--- Record set ---

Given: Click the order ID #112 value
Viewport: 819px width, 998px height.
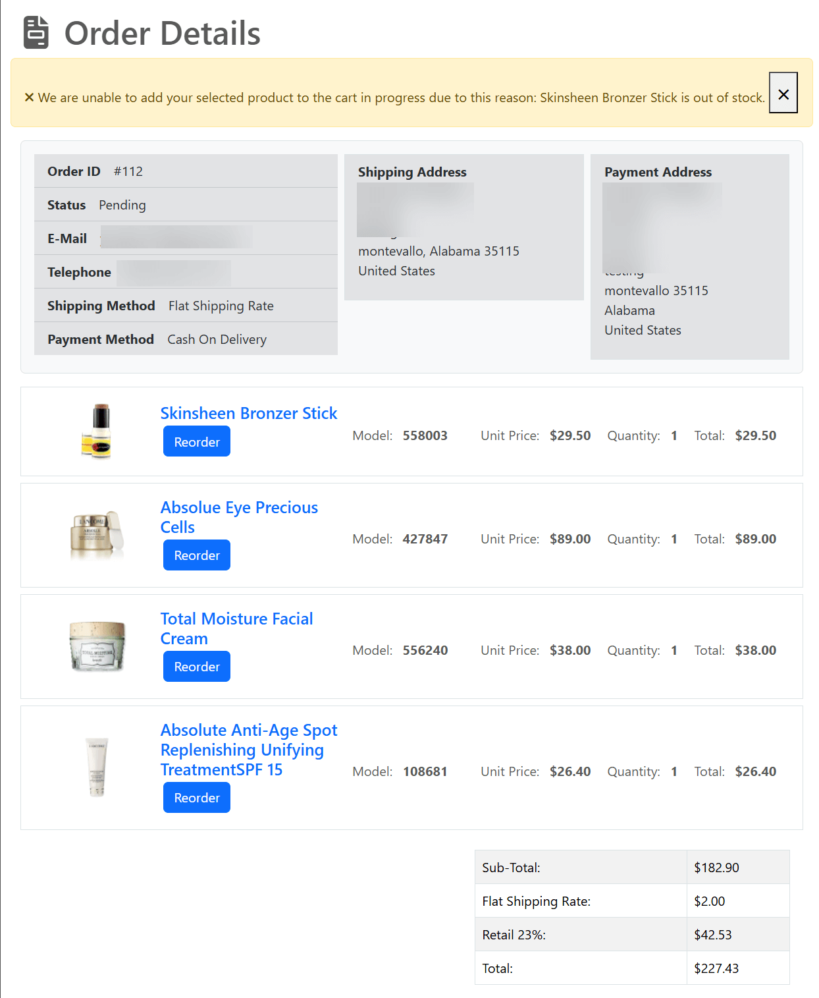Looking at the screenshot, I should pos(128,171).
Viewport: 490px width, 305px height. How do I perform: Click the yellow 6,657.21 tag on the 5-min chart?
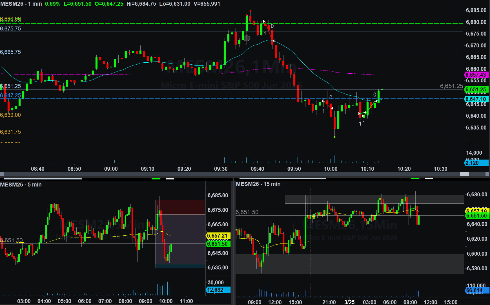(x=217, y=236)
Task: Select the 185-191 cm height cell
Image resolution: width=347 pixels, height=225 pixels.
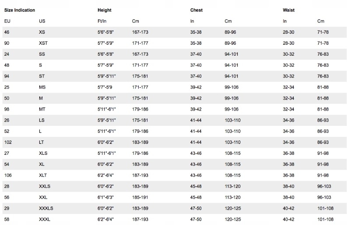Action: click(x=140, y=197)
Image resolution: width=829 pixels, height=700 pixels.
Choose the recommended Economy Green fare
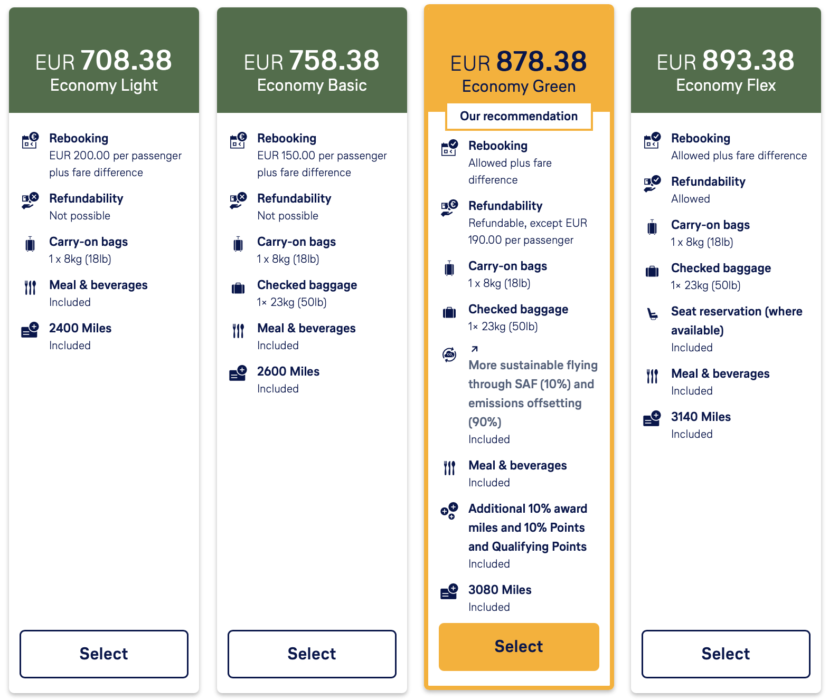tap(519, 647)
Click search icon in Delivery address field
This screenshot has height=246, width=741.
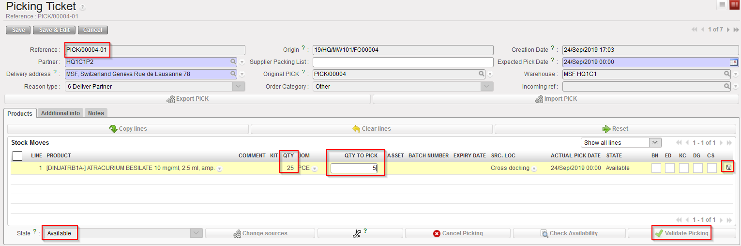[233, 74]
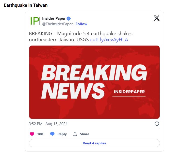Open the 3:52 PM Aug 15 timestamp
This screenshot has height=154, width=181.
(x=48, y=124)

---
--- Record set ---

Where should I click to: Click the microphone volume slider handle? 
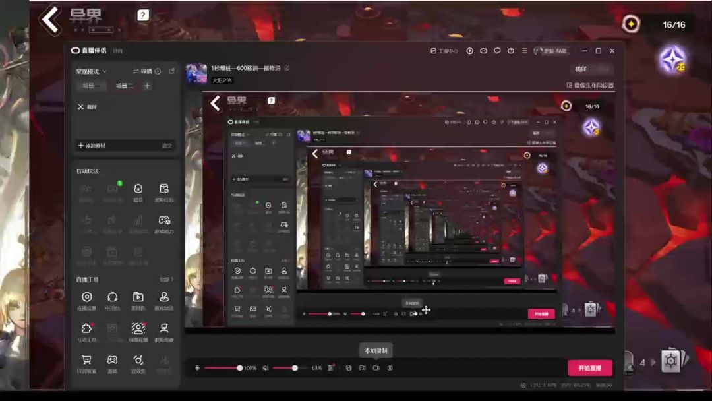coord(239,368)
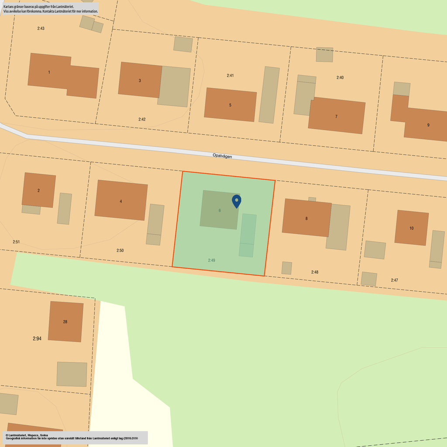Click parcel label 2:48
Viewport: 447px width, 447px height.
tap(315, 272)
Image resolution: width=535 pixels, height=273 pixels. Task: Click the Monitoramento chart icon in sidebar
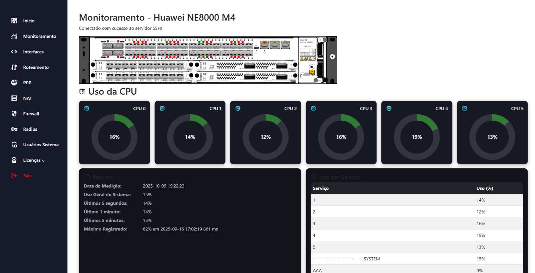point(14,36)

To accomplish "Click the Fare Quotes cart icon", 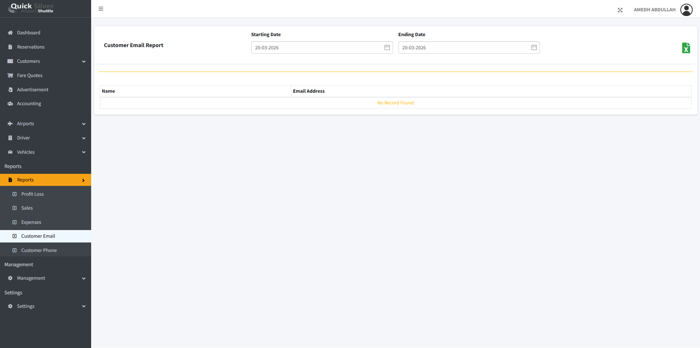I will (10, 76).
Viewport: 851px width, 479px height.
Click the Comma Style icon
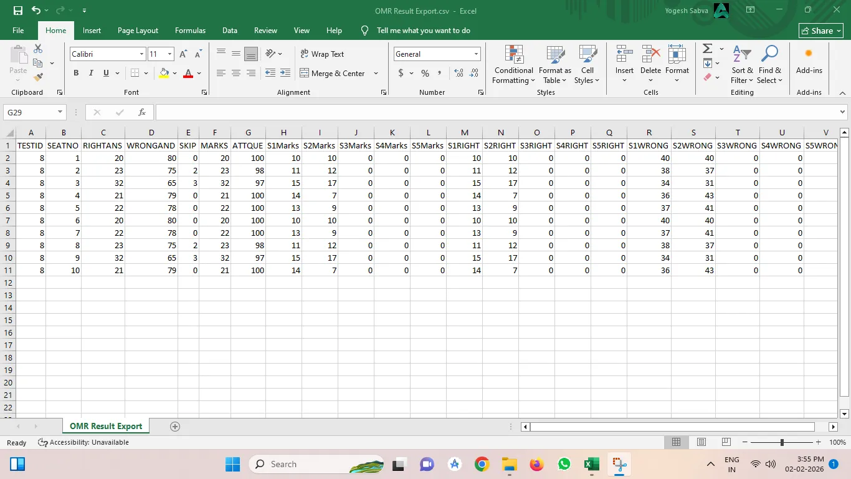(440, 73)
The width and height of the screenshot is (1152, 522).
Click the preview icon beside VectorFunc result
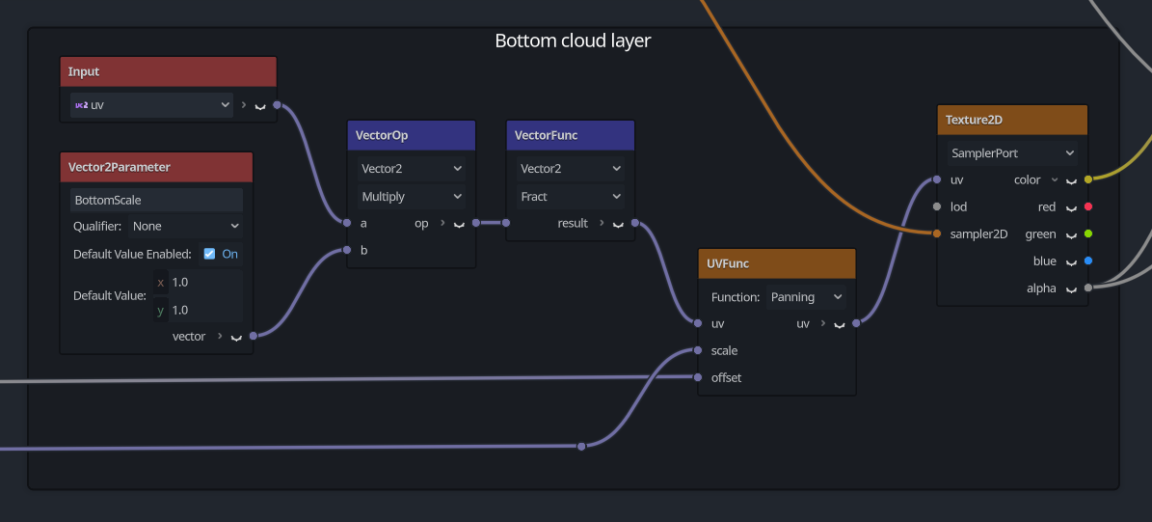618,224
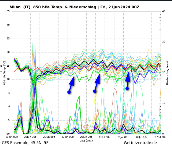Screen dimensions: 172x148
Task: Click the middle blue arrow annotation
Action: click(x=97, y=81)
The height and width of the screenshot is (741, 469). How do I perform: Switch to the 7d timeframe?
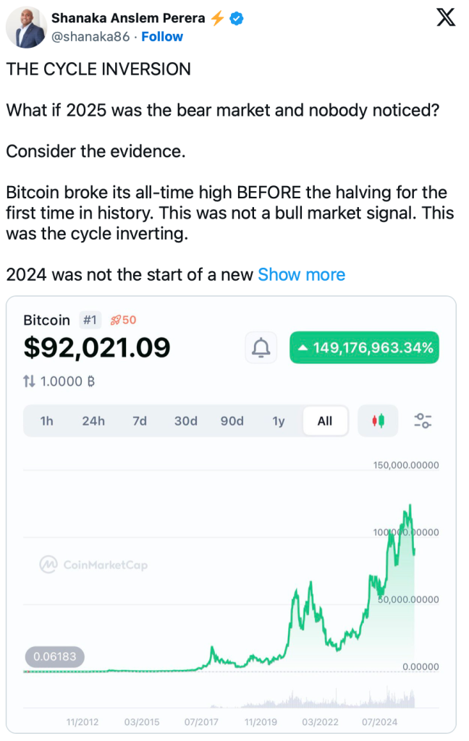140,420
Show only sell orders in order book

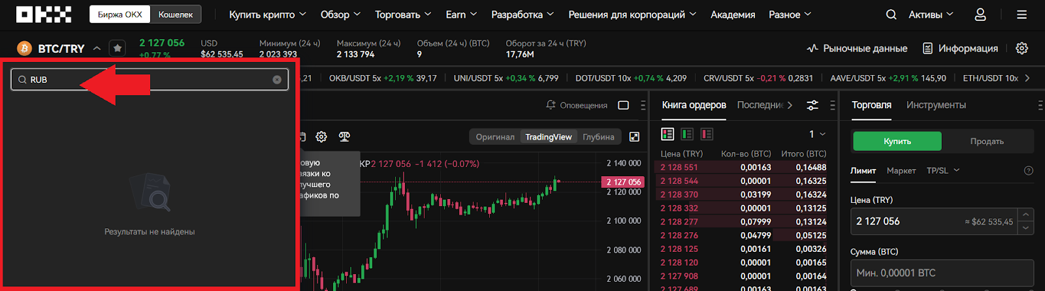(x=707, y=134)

---

# Your objective
Using the entries above, write out exactly the lines from the one with "Viewport: 819px width, 998px height." through the one with "Image resolution: width=829", ends included. Leave out any pictures.

# Solution
Viewport: 819px width, 998px height.
Looking at the screenshot, I should pos(128,171).
Viewport: 490px width, 305px height. How do I perform: Click the yellow 6,657.21 tag on the 5-min chart?
(x=217, y=236)
Task: Select the 185-191 cm height cell
Image resolution: width=347 pixels, height=225 pixels.
Action: click(x=140, y=197)
Image resolution: width=829 pixels, height=700 pixels.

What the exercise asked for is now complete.